Yesterday on our last day in Reno,  I was in the lobby of the hotel waiting for Jessica to come back from her last session of her drawing class, for which she had flown to Reno to attend, and which the official point of our trip. Jessica had called our hotel "Millennial hipster", and the description seemed perfect. It was a brand new modern place, with Deep Elm style furniture, located amidst similar new apartment complexes, in a mini-walkable neighborhood on land in the center of the city that I recognized as having once been an old shopping center. I have enough of a history in Reno, going back 40 years as of this year, that I know places by what used to be there.

In the lobby, with its deep backed couches that force one to use pillows are to recline back, I had been working on my laptop for my dayjob, as if I were in the office. I have enough freedom that I can take off for a couple days and tell my boss "I'm working from Reno for a couple days", and everything is cool. Part of it is that I am very good at what I do, and provide tremendous manifest value to my company.

I have believed nothing about recent Millennial and Gen Z work trends about having all sorts of privileges. "You guys have no idea what it will be like when the pendulum swings back." My strategy is as it always has been---pure Generation X---I am as valuable on my job as what I provide day to day. So I will so fucking valuable that my leash gets longer and longer, by earning it. "How would we get along without him?" I want them to ask. Of course they would get along without me. I'm not indispensable, so that keeps me humble and focussed on work. I am survivor of multiple rounds of layoffs in a tiny company down to a skeleton staff putting out and supporting a complex platform of sensitive data transmitted over the Internet.

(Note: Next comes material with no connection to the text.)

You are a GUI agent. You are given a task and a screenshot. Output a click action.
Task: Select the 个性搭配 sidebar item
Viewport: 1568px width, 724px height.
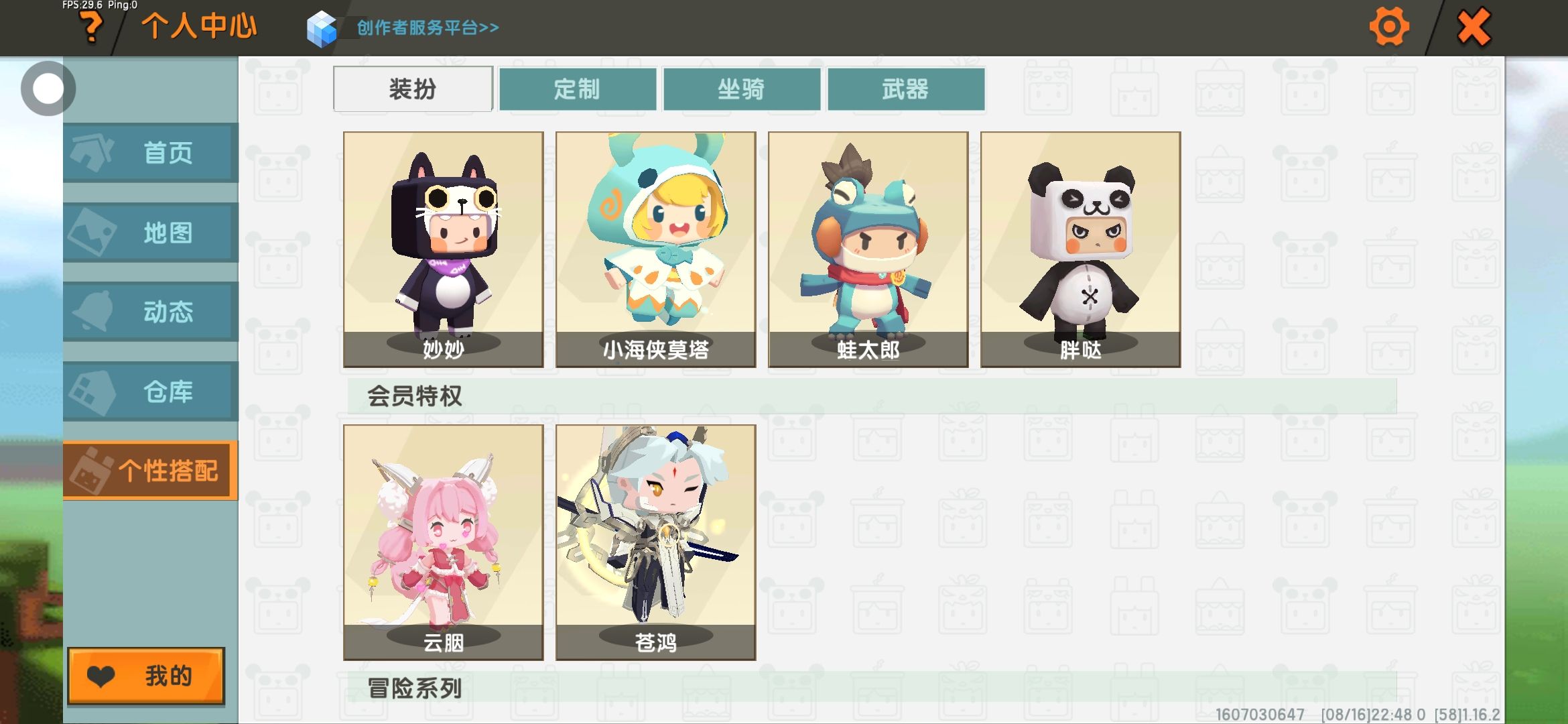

The last time I was in Reno almost three years ago for Dick's funeral, I worked for a horrible company (Satan Inc.) of 1000 employees where almost everyone was remote. That meant the Longhouse controllers (the young women in HR) also worked remotely and this ruined remote work for everyone. Now remote work is as bad as the prison of the office, but the young women of HR know only slavery. They are born slaves, and in the Longhouse everything trends to towards the feminine values of accepting slavery and submission and being happy about it, and in turn getting be the enforcers of all the rules. (see "What is the Longhouse?" here)

I remember working from the airport and getting scolded by my boss for it, for no reason at all. All they could do was scold me. I was made to feel awful. They tried to put me on a performance improvement plan to get to me to quit, so I did just that. Within an hour of my resignation, the laptop they had supplied me via registered mail when I began working restarted itself and "bricked" itself, removing all my accerss from everything company related immediately.

The company was a billion-dollar startup. Within six months of my leaving, the company laid off three quarters of its staff and all but shuttered its doors.

In reality I'm convinced it was a CIA-funded spook operation designed to hook into the data of all the hospital systems in the country and gather all the patient data from their databases. It was a Deep State scam. Good riddance to it. The low point of my recent career.

My new job is demanding but much more rewarding than the billion-dollar operation I worked for in 2021. As much investment money my current company eats up, it can never be as big of a boondoggle as Satan Inc.